If those SaaS companies also use serverless computing to host their applications and platforms, it can reduce costs for everyone involved, creating more opportunities to better serve customers on both ends.
Four: How You Can Learn More About Serverless Tech
In terms of how developers can upskill themselves in using serverless tech, Dave McPherson of Airtasker highlighted the importance of using personal networks and following developers with experience in this space on online forums.
Saurabh Bhatia, Ruby Engineer at Airtasker pointed us to some additional resources developers can use tobuild your capabilities in this space. He refers to the Lambda documentation by AWS, referring to projects like Moto and Emulambda to help with developing lambda code offline. He mentioned that this resource: Serverless Code has a lot of useful posts which helped him come to speed with in this space, in combination with a lot of StackOverflow questions and using DevOps Sydney’s slack channels.
Mike Watkins of OFX highlighted the importance of attending or even hosting meetups around serverless tech to immerse yourself in this space and learn as much as possible. Michael Kelly of Versent says he blogs about serverless tech at his blog, ashiny.cloud, and refers to Cloud Academy to learn about this space.
By incorporating serverless tech into the process, developers can rapidly build complex systems, spending more of their time focusing on solving core problems with the application instead of ensuring that the infrastructure is working.
Five: Tech Jobs May Become More Competitive
Because of the shift in responsibilities for developers thanks to serverless tech, Joe Emison, CTO of BuildFax, believes that businesses will also begin to shift roles and responsibilities in their IT departments, making jobs more competitive for developers.
“There’s still a need for on-premises developers ‘who control the end-user experience,” Emison says, but he adds that developers will take on more of a testing and refining role rather than that of a strict developer or programmer.
This means that developers, designers and others in the tech industry who understand the fundamentals of user-experience may be better candidates for IT jobs in the serverless world in than those that understand how to code complex infrastructures.
This may lead to higher levels of competition among developers looking for employment with higher end companies, especially those seeking jobs at Google, Amazon, Microsoft or similar organisations.

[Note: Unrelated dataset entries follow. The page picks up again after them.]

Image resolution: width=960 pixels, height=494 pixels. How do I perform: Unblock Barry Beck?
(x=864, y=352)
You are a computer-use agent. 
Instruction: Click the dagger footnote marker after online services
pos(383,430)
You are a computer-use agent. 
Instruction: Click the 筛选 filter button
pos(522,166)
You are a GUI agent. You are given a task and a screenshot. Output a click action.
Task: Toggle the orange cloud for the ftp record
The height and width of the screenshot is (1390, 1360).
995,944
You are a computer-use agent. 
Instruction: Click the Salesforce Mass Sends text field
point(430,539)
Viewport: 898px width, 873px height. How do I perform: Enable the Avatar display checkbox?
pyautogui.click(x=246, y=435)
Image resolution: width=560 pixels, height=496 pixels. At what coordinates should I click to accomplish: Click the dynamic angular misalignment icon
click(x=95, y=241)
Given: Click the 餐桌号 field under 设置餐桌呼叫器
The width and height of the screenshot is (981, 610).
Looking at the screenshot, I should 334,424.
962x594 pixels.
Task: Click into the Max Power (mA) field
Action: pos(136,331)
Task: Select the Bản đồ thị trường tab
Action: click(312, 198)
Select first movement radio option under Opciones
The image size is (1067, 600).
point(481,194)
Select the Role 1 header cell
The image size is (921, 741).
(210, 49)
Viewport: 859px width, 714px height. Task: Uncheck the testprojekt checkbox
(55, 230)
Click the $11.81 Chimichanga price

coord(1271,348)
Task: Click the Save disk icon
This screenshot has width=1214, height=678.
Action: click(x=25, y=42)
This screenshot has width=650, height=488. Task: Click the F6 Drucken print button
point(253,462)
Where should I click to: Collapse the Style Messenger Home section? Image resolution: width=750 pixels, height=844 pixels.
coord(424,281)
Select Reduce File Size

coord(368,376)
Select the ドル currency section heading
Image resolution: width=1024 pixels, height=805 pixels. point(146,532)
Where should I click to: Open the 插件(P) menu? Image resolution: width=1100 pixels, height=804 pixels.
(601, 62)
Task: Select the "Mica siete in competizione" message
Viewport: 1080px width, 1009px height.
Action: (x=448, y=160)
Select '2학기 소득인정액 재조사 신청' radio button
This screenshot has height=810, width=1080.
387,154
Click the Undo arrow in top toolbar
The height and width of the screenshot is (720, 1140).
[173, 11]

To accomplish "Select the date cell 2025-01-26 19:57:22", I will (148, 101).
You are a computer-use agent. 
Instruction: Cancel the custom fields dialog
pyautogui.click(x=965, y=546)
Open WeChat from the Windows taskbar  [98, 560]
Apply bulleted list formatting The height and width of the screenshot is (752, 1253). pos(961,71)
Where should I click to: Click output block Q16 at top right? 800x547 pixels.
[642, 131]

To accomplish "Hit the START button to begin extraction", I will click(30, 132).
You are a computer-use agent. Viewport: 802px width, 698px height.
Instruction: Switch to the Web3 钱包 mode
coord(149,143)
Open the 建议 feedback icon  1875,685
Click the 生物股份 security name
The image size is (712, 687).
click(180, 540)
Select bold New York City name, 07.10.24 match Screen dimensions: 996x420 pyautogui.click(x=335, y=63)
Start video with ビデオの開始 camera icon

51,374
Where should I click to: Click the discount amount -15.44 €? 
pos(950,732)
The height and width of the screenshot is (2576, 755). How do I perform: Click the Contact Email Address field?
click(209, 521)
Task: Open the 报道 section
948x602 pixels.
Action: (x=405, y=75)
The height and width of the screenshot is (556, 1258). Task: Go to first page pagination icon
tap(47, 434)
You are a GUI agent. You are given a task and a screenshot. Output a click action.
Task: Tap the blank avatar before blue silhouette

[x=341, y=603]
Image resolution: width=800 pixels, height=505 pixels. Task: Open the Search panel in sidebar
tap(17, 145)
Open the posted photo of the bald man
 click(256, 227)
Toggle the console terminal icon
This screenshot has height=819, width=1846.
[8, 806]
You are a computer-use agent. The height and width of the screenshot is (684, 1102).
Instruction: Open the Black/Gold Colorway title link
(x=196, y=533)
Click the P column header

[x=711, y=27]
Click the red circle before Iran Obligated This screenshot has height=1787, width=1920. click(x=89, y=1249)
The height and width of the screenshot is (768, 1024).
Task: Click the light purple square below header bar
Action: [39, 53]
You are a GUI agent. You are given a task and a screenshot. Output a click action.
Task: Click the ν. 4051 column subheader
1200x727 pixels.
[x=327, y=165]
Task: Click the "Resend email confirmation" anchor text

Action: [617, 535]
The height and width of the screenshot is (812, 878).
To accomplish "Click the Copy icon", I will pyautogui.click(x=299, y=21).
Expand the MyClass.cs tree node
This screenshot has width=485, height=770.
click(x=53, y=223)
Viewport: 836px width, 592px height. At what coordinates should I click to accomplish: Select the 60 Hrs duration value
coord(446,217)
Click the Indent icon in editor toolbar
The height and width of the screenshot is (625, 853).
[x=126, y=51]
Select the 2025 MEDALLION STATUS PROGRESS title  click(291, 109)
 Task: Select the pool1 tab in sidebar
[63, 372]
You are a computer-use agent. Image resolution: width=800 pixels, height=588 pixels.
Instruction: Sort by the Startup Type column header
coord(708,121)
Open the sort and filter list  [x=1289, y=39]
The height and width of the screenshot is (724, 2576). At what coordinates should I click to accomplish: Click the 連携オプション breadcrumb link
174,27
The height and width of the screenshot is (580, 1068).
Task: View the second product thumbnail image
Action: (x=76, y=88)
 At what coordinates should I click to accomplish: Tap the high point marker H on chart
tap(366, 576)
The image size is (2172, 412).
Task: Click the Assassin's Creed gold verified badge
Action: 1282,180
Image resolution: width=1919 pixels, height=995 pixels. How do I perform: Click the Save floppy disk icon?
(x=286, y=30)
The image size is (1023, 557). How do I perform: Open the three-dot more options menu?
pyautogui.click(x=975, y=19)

Six: Why You Should Prioritize App Building and UX
In an article for Wired, Gottfried Sehringer, VP of marketing for Mendix, has a similar philosophy as Emison, saying that the biggest demand for developers in the near future will be for those who know how to build custom software applications using serverless tech that can solve real-world problems.
“My advice? Don’t teach everyone how to code,” he says. “Teach them how to identify and understand needs, as well as how to visually express logic. Teach them how technology works, so they can understand the realm of possibility and then envision game-changing innovations.”
As serverless tech continues to grow in popularity and shape the corporate world, job seekers and developers should prioritize application building and user-experience – as well as familiarize themselves with the ins and outs serverless tech – if they really want to land top jobs over the next decade.
With serverless tech on the rise, companies are beginning to adapt the way they view IT, which affects the way developers approach application building as well as job hunting.
Developers and others in the tech field that want to work with bigger name companies like Amazon, Google and Microsoft (or even smaller companies that employ serverless computing) may need to adapt their competencies to UX and application building using serverless tech in order to stay ahead of the game.
For those who are dabbling in the tech world and understand code, but who don’t necessary want to build complex infrastructures, serverless tech may actually be an advantage, as serverless eases the backend development burden and enables other innovative skills and ideas to shine.